What I meant to say is, it is a street lined with shops only for pedestrians. Then again, what else would the shops be for but pedestrians? Cars aren’t allowed on the street, so there are no drive-in shops.
Okay. I pushed the pedestrian-shopping-street bit a light-year or so too far. Let’s move on.
The older, more appealing portion of Sestri Levante sits on a smallish peninsula. The peninsula is narrow enough that even if you’re someone who can, say, drive quite a ways along Cape Cod without finding the ocean, you’ll still have no trouble finding the sea on either side of Sestri Levante’s peninsula.
Other than me, there may be only two people in the world who got anything out of the last sentence of the preceding paragraph. You know who you are.

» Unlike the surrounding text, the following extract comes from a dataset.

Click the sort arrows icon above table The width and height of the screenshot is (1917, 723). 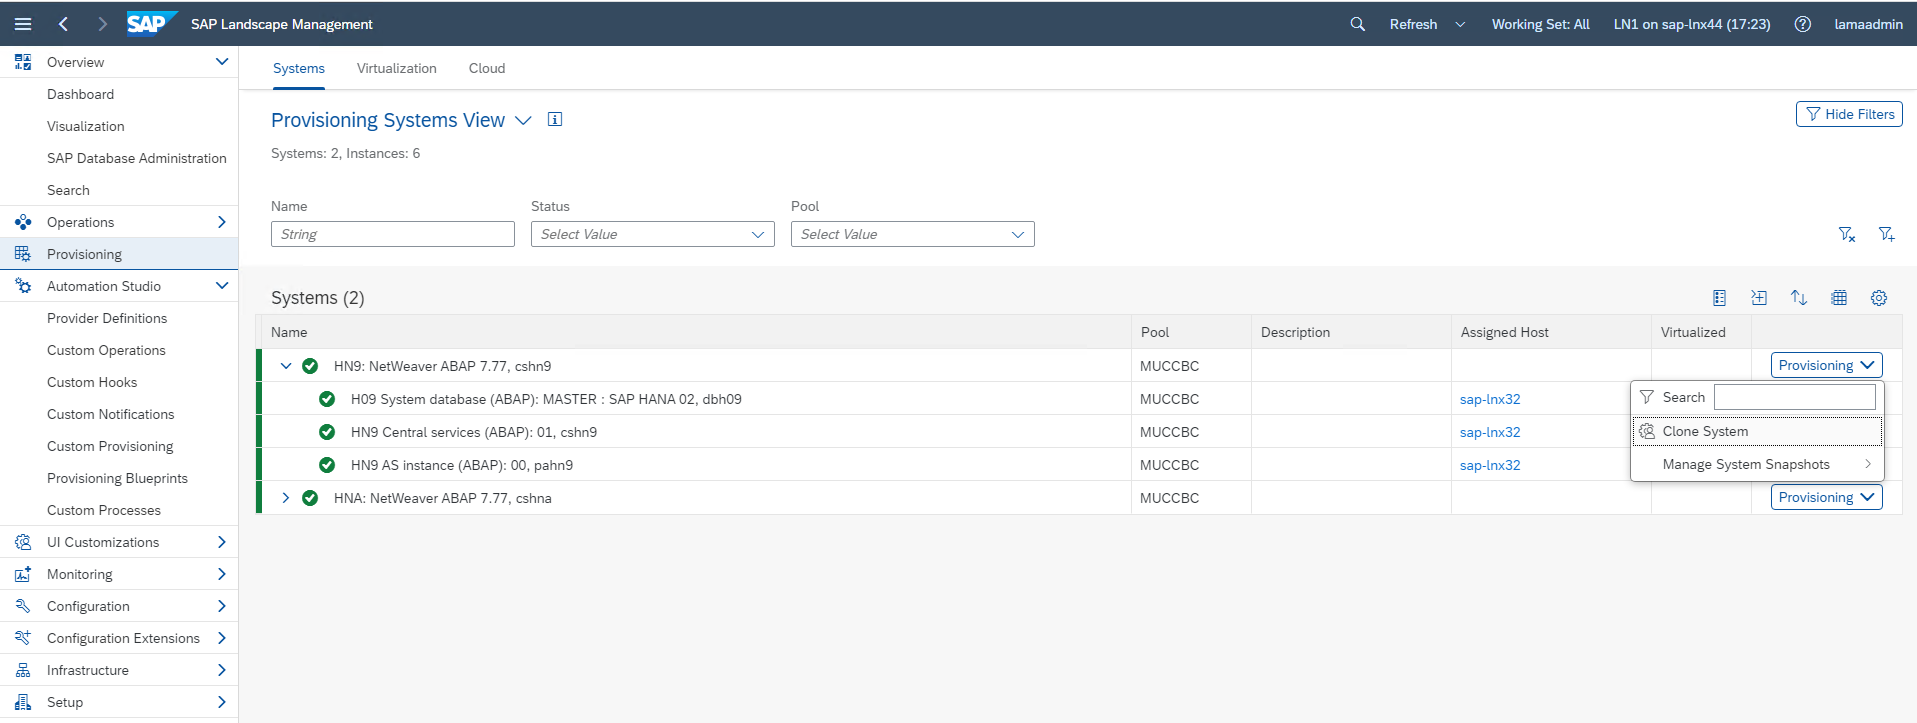(1799, 298)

San Nicolò dell’isola di Sestri Levante
In our wanders, we wondered about an old church that a couple of our tour books mentioned, the church of San Nicolo. When we looked at our online maps, they showed two sort-of San Nicolo churches. Sestri Levante has a Chiesa di San Niccolo and a San Nicolò dell’isola di Sestri Levante, both within a few blocks of each other.
What the heck is up with that? With a nearly infinite number of names that the namers could choose, whatever possessed someone to assign churches such similar names in the same town? Who sets out to intentionally confuse tourists? Evil people, that’s who. Evil people, I tell ya.

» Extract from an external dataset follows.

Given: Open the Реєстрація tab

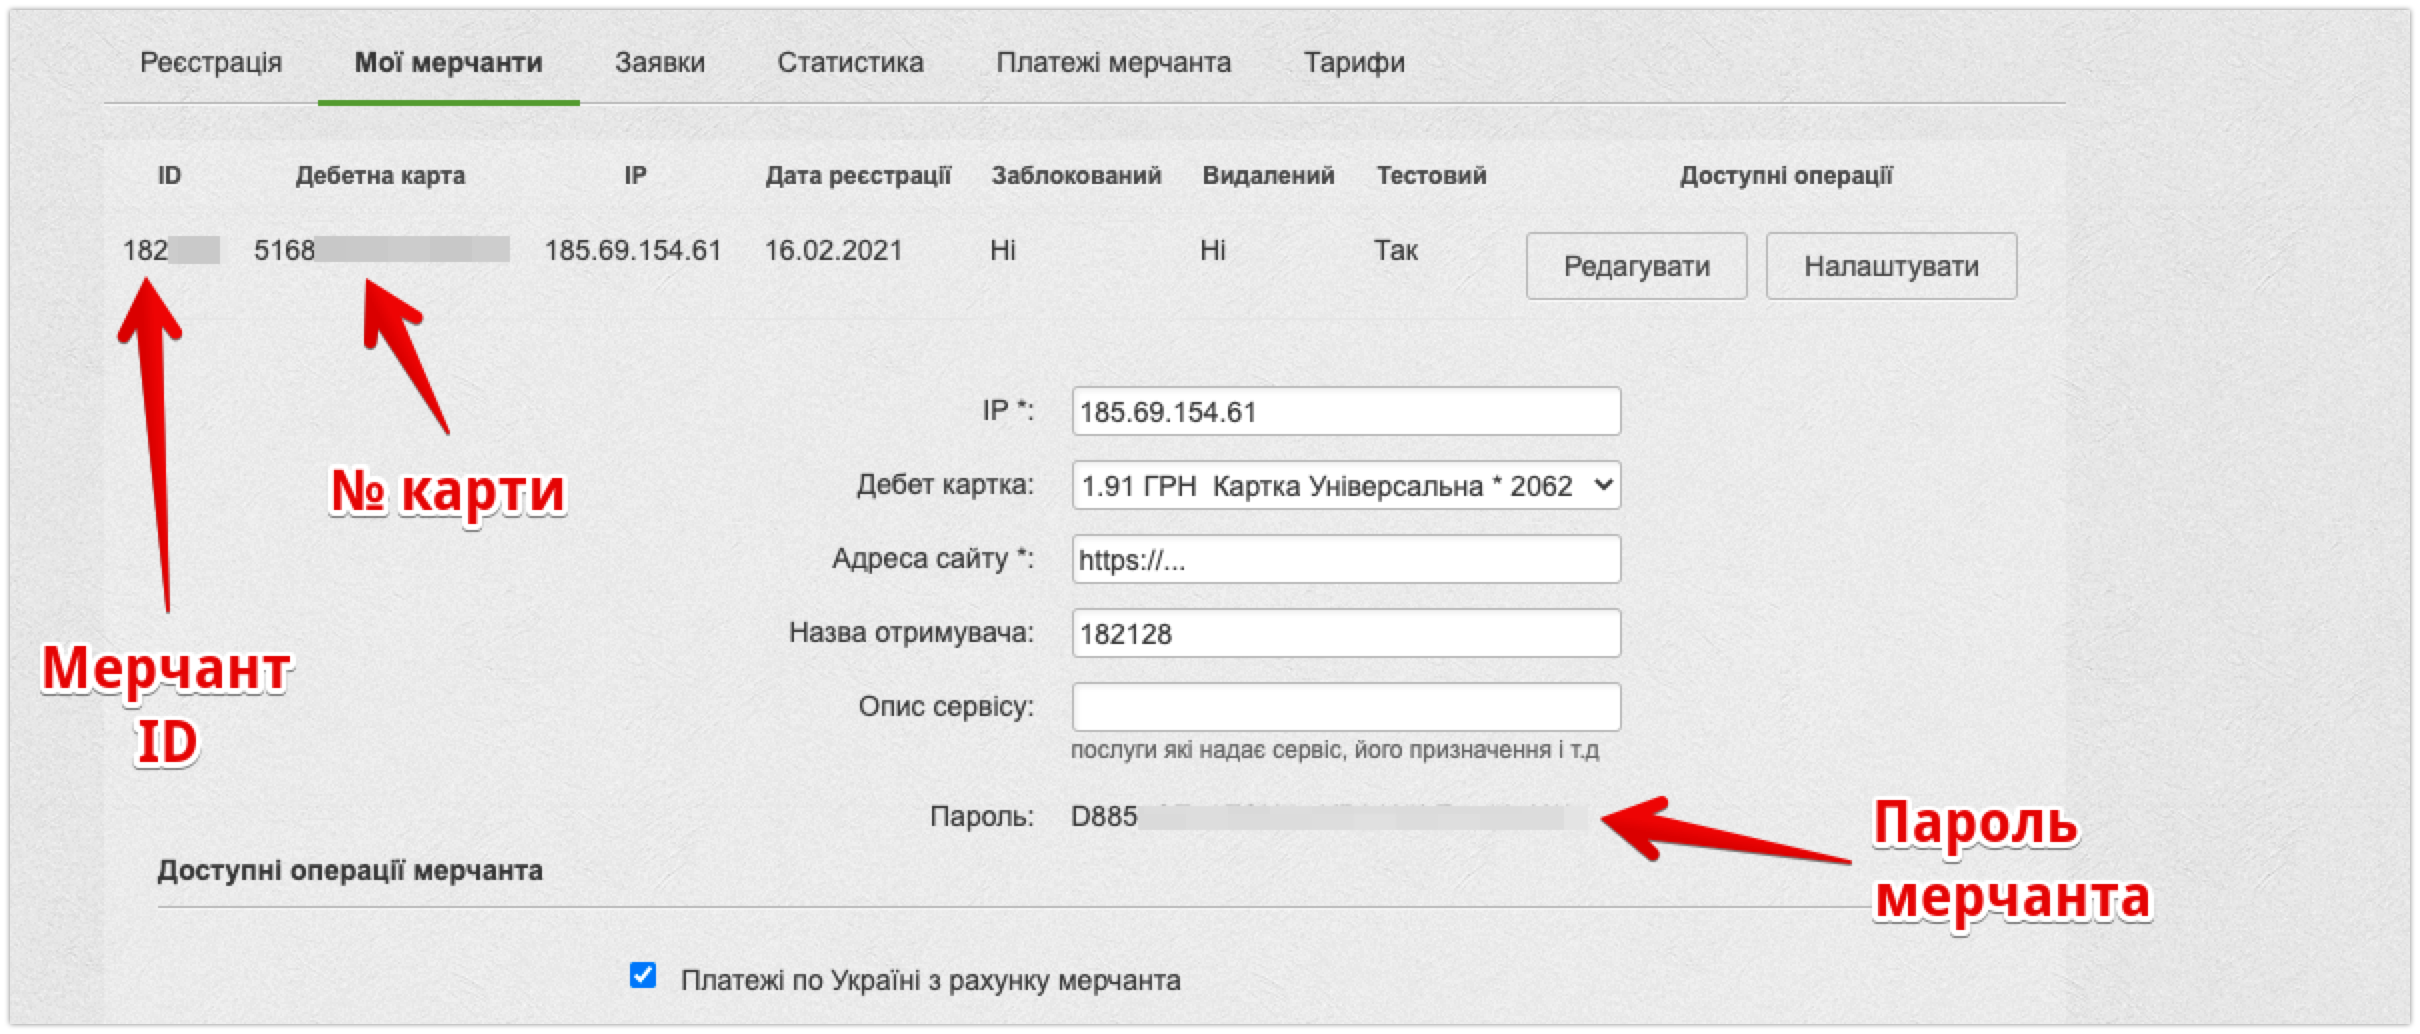Looking at the screenshot, I should [x=210, y=62].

It was San Nicolò dell’isola di Sestri Levante we wanted.
In addition to the confusion about the names, our online maps were having a bad GPS day. The position locators on both our phones jumped around a bit.
My sister, who speaks Italian, asked for directions to the church. The woman she asked steered us in the right direction, but told us that the church was closed. They open it only for weddings. I guess there are only so many churches God can attend every day, but He likes a good wedding.

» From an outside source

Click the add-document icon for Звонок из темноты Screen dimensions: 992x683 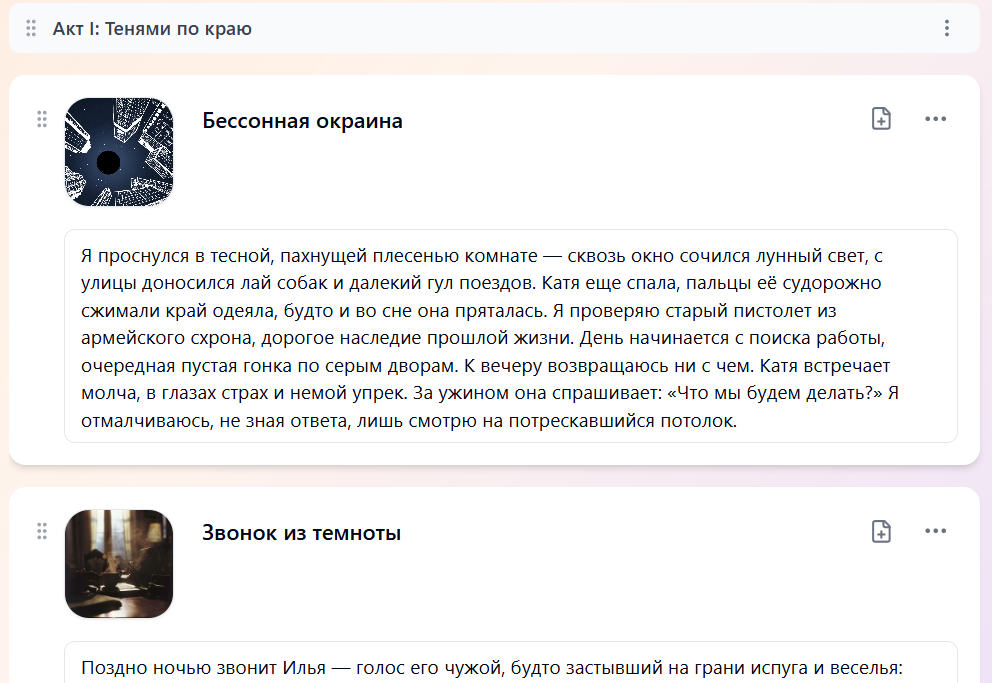[x=881, y=531]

We walked up a hill to the church anyway.
On the outside, it had the appearance of a small, quaint, old (very old) stone church. I think it bore this appearance because it is a small, quaint, old (very old) stone church.
On the inside, who knows what it looks like? My sister is already married. I’m not, but we leave the Ligurian coast in a couple of days. I didn’t think I could find a fiancé and arrange a marriage soon enough for us to get a look inside.
There is another church on the way to San Nicolò dell’isola di Sestri Levante. That is to say, there was a church. It’s now ruins. The Oratory of Saint Catherine was heavily bombed in 1944. The town left the ruins standing as a memorial.
Dinner
I don’t usually write about meals in this journal, but my sister said to me something to the effect of, “How can you not write about that meal?!” Always respect your sister.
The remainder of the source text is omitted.